Oplossingen voor de verschillen in sociale zekerheid

4.4 M OGELIJKE OPLOSSINGEN VOOR DE VERSTORINGEN VAN DE ARBEIDSMARKT

4.4.2 Oplossingen voor de verschillen in sociale zekerheid

In paragraaf 2.4.2 zijn de verschillen tussen werknemers en zzp’ers op het gebied van de sociale zekerheid uiteengezet. In deze paragraaf wordt een oplossing besproken die deze verschillen kan verkleinen. Deze verschillen dragen bij aan de verstoringen van de arbeidsmarkt, daar dit invloed heeft op de loonkosten. Voorts kan gesteld worden dat zzp’ers onvoldoende reserveringen treffen voor de oude dag, dan wel voor inkomensverlies.

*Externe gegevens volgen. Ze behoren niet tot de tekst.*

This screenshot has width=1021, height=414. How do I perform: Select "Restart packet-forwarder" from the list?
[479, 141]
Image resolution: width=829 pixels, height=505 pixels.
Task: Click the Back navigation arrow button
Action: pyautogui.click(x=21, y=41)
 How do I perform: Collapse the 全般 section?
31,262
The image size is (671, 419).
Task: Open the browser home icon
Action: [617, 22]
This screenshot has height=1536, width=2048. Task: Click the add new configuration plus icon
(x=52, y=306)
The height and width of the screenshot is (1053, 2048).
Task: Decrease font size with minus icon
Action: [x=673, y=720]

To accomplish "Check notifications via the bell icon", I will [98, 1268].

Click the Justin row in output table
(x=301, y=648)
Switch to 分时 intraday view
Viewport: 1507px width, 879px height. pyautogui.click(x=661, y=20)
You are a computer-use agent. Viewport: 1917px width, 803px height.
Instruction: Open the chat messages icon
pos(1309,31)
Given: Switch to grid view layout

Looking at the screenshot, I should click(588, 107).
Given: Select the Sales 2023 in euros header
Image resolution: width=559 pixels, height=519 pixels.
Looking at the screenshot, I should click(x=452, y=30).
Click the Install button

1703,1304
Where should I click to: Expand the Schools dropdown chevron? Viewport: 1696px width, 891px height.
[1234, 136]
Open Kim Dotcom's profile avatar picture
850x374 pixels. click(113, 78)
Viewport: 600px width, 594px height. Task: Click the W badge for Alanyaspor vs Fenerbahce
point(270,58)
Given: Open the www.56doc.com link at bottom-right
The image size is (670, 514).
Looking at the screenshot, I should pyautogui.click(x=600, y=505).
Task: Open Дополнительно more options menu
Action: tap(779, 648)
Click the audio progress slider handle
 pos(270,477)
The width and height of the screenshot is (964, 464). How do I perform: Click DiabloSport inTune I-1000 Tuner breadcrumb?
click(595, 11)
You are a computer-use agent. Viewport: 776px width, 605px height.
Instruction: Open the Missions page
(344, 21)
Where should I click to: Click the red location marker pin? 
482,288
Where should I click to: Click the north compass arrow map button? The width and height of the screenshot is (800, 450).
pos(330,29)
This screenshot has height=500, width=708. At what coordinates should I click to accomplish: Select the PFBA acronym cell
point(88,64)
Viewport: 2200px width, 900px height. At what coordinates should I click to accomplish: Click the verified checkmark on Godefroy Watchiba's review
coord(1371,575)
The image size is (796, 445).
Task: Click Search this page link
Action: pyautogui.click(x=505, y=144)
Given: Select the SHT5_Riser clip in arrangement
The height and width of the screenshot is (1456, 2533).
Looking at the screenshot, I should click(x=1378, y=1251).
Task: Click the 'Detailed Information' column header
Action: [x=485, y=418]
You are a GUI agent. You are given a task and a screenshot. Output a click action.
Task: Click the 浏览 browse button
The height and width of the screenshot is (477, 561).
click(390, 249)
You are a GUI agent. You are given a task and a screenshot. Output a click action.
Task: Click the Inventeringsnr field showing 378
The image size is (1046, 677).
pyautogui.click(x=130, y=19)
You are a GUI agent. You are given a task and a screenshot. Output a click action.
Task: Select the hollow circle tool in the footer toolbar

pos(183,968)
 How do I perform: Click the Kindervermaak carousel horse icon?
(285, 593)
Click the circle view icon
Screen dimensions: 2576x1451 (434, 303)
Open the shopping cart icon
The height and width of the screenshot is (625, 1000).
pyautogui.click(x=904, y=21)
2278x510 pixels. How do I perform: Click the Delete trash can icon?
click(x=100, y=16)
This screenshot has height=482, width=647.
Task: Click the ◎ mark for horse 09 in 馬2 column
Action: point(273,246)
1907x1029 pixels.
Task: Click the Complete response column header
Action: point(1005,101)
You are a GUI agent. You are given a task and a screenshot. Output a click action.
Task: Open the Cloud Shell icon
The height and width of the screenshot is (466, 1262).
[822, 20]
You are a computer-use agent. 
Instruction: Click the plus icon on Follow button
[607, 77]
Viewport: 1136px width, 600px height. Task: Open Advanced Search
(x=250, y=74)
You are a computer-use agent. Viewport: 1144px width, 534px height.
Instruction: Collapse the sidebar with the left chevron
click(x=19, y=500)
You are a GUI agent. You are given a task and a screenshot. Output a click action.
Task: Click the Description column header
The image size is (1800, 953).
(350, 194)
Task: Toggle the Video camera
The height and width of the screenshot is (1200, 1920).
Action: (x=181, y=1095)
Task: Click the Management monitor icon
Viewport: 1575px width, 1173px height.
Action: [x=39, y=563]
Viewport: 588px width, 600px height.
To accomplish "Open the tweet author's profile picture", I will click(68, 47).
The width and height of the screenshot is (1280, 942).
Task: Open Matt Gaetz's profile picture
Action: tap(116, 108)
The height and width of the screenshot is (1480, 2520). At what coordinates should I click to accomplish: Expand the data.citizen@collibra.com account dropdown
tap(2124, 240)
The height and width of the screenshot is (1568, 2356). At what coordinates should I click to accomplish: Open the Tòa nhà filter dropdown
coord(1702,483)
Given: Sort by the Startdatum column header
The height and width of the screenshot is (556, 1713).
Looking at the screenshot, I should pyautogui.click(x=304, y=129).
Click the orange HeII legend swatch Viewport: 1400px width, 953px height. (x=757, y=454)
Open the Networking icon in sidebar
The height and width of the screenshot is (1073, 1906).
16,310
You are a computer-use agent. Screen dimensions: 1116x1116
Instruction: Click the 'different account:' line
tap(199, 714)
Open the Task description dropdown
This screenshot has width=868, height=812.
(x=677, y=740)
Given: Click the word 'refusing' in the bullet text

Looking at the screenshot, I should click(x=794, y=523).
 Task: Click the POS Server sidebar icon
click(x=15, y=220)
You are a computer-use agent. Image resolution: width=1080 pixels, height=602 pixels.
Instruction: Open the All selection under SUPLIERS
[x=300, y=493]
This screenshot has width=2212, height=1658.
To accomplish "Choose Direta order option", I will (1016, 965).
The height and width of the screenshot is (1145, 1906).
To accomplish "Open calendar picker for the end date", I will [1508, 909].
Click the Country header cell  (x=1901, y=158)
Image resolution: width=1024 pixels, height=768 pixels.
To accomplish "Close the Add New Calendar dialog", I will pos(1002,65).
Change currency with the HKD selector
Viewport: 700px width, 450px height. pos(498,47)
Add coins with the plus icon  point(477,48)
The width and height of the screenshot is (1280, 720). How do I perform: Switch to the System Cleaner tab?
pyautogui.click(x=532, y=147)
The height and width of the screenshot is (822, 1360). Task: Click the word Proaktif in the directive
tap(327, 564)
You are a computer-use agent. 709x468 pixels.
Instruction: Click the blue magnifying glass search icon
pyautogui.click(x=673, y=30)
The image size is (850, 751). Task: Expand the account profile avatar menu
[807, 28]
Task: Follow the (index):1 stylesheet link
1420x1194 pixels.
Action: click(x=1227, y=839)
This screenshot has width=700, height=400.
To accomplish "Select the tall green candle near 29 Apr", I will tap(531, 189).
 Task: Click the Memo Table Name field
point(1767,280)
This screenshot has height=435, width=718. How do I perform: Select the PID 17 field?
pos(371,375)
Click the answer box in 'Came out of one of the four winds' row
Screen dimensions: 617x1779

Het is derhalve wenselijk deze verschillen te verkleinen.

Werger (2014, pp. 2-3) biedt in dat kader een aansprekende oplossing voor zowel het risico op inkomensverlies als voor de pensioenopbouw. Hij stelt voor de huidige werknemersverzekeringen om te vormen tot een soort volksverzekering, die alle werkenden, ongeacht arbeidsrelatie, dekking biedt tegen inkomensverlies. Het betreft een verplichte verzekering. Werger stelt namelijk dat een groot gedeelte van de werkenden geen toereikend inkomen heeft om dergelijke voorzieningen zelfstandig te treffen. Gesteld kan worden dat deze opmerking in het kader van zzp’ers in ieder geval juist is. In hoofdstuk twee is immers betoogd dat slechts de helft van de zzp’ers een pensioenvoorziening opbouwt en nog minder zzp’ers zichzelf verzekeren tegen inkomensverlies. Deze ‘volksverzekering’ wordt door middel van premieheffing gefinancierd, waarbij ingeval van zzp’ers een systematiek voorstelbaar is waarin de premiebetaling afgewenteld wordt op de werkgever. Dat wil zeggen dat de premie in het uurtarief verwerkt wordt. Een dergelijke systematiek zorgt voor meer gelijkheid tussen werknemers en zzp’ers.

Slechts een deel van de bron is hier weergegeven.